» BRIEF A:
Summarize the Out of Oz review in two sentences.
» BRIEF B:
Decide whether each statement agrees with the Out of Oz review: (i) Judy Garland was 17 when she starred in the 1939 movie. (ii) Critics recognized the merits of The Wizard as soon as it was published. (iii) Son of a Witch came out in 2008. Answer yes or no for each, and quote the words from the review that decide it.

***** TEXT SECTION *****

Out of Oz: The Final Volume in the Wicked Years

By: Gregory Maguire
Publisher: William Morrow
Publication Date: November 2011
ISBN: 978-0060548940
Reviewed by: Barbara Ardinger
Review Date: January 6, 2012

We first learned about the mysterious land of Oz in 1900 when Lyman Frank Baum wrote what Michael Patrick Hearn, the editor of The Annotated Wizard of Oz, calls America’s classic juvenile fantasy. “When The Wizard was first published,” Hearn writes, "children loved it, though more than half a century would pass before critics, educators, and librarians would finally recognize its merits" (pg. xi). Baum followed up with a series of Oz books, a Broadway play, and a silent movie, and then there came the famous 1939 movie starring Judy Garland (at age 17 playing a 10-year-old child). Then along came Wicked: The Life and Times of the Wicked Witch of the West (1995) by Gregory Maguire, and then Wicked the Musical (2003 and still touring), starting Idina Menzel and Kristin Chenoweth. Next up was Maguire’s Son of a Witch (2005) and A Lion Among Men (2008). Just in case you don’t already know, the 1939 movie is a lot different from Baum’s original book, and Wicked the Musical is considerably different from Maguire’s novel.

But Maguire keeps in step with the parade. There are allusions to the musical in the later novels, and one of the many fascinating details in Out of Oz is the arrival of Dorothy back in Oz. Dorothy sings. A lot.

***** STORED DATA *****

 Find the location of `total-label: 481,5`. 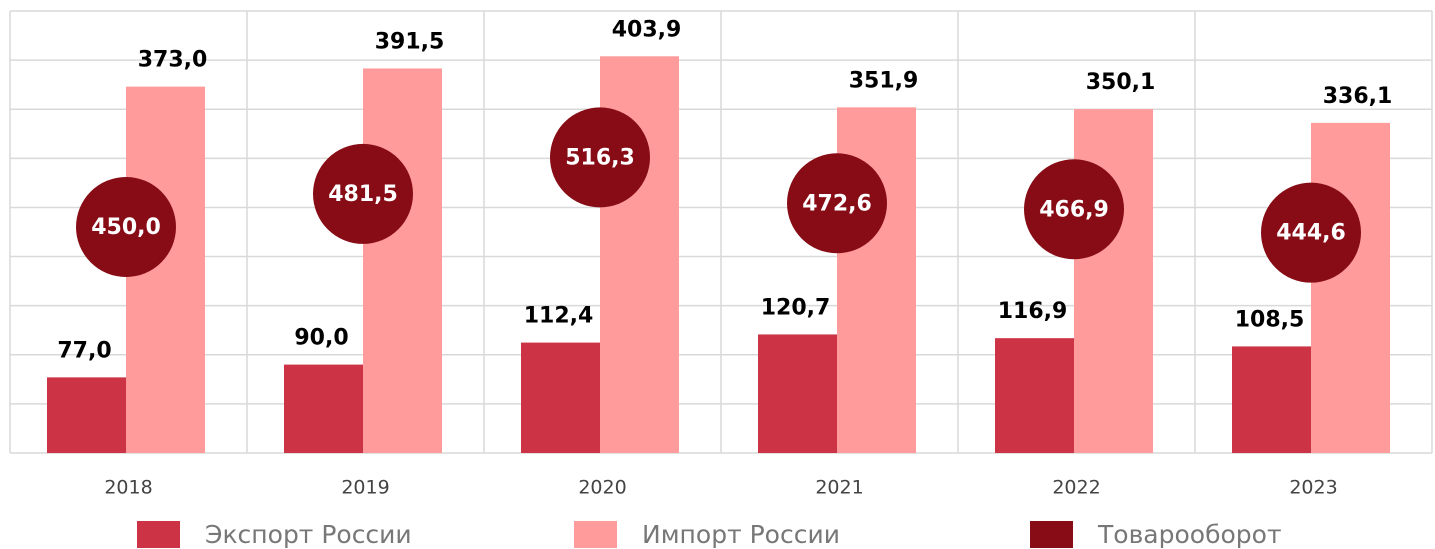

*****

» EXERCISE RESPONSE A:
The land of Oz first appeared in 1900 in Lyman Frank Baum's book, which was followed by more Oz books, a Broadway play, a silent movie, the 1939 movie, Gregory Maguire's novels, and Wicked the Musical. The 1939 movie and the musical differ considerably from the books they came from, yet Maguire's later novels allude to the musical, and in Out of Oz Dorothy returns to Oz and sings a lot.

» EXERCISE RESPONSE B:
(i) Yes: "starring Judy Garland (at age 17 playing a 10-year-old child)"
(ii) No: "more than half a century would pass before critics, educators, and librarians would finally recognize its merits"
(iii) No: "Maguire’s Son of a Witch (2005)"